■ Work task ■
The response must contain every record, repeated exactly.

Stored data
____

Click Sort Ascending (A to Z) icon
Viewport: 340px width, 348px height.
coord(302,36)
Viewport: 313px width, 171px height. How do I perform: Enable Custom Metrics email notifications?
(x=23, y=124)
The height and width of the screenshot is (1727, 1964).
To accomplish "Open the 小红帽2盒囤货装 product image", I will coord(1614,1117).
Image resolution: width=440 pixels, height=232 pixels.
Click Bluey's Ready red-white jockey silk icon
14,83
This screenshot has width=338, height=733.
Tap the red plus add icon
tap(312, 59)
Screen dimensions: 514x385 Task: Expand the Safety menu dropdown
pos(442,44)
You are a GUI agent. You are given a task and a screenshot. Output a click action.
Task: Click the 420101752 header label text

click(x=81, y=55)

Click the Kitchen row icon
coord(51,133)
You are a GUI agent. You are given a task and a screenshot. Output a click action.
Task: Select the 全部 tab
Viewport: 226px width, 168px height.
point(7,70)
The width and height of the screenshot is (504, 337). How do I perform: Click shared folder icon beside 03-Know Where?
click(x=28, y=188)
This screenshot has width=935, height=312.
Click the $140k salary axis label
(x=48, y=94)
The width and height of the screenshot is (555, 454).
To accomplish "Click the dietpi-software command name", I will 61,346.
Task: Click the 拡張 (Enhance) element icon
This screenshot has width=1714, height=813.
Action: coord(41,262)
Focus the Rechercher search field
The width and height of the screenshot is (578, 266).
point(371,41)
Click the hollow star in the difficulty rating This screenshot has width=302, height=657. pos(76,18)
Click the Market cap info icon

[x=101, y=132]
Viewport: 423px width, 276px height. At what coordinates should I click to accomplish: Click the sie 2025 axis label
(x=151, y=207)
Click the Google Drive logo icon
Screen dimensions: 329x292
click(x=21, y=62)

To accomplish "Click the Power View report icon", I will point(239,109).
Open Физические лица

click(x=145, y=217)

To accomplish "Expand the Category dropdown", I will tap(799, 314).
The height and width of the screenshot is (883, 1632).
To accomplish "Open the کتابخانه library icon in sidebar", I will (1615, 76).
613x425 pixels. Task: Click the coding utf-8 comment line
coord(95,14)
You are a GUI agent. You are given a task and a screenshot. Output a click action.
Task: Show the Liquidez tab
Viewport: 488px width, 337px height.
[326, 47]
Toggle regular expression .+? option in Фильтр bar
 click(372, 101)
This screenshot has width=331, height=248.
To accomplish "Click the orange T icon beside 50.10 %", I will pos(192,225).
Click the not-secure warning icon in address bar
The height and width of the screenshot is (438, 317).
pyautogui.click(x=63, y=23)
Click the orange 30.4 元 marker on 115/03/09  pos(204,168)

____

■ Written response ■
Click Sort Ascending (A to Z) icon
Viewport: 340px width, 348px height.
coord(302,36)
Viewport: 313px width, 171px height. How do I perform: Enable Custom Metrics email notifications?
(x=23, y=124)
The height and width of the screenshot is (1727, 1964).
To accomplish "Open the 小红帽2盒囤货装 product image", I will coord(1614,1117).
Image resolution: width=440 pixels, height=232 pixels.
Click Bluey's Ready red-white jockey silk icon
14,83
This screenshot has width=338, height=733.
Tap the red plus add icon
tap(312, 59)
Screen dimensions: 514x385 Task: Expand the Safety menu dropdown
pos(442,44)
You are a GUI agent. You are given a task and a screenshot. Output a click action.
Task: Click the 420101752 header label text

click(x=81, y=55)

Click the Kitchen row icon
coord(51,133)
You are a GUI agent. You are given a task and a screenshot. Output a click action.
Task: Select the 全部 tab
Viewport: 226px width, 168px height.
point(7,70)
The width and height of the screenshot is (504, 337). How do I perform: Click shared folder icon beside 03-Know Where?
click(x=28, y=188)
This screenshot has width=935, height=312.
Click the $140k salary axis label
(x=48, y=94)
The width and height of the screenshot is (555, 454).
To accomplish "Click the dietpi-software command name", I will 61,346.
Task: Click the 拡張 (Enhance) element icon
This screenshot has width=1714, height=813.
Action: coord(41,262)
Focus the Rechercher search field
The width and height of the screenshot is (578, 266).
point(371,41)
Click the hollow star in the difficulty rating This screenshot has width=302, height=657. pos(76,18)
Click the Market cap info icon

[x=101, y=132]
Viewport: 423px width, 276px height. At what coordinates should I click to accomplish: Click the sie 2025 axis label
(x=151, y=207)
Click the Google Drive logo icon
Screen dimensions: 329x292
click(x=21, y=62)

To accomplish "Click the Power View report icon", I will point(239,109).
Open Физические лица

click(x=145, y=217)

To accomplish "Expand the Category dropdown", I will tap(799, 314).
The height and width of the screenshot is (883, 1632).
To accomplish "Open the کتابخانه library icon in sidebar", I will (1615, 76).
613x425 pixels. Task: Click the coding utf-8 comment line
coord(95,14)
You are a GUI agent. You are given a task and a screenshot. Output a click action.
Task: Show the Liquidez tab
Viewport: 488px width, 337px height.
[326, 47]
Toggle regular expression .+? option in Фильтр bar
 click(372, 101)
This screenshot has width=331, height=248.
To accomplish "Click the orange T icon beside 50.10 %", I will pos(192,225).
Click the not-secure warning icon in address bar
The height and width of the screenshot is (438, 317).
pyautogui.click(x=63, y=23)
Click the orange 30.4 元 marker on 115/03/09  pos(204,168)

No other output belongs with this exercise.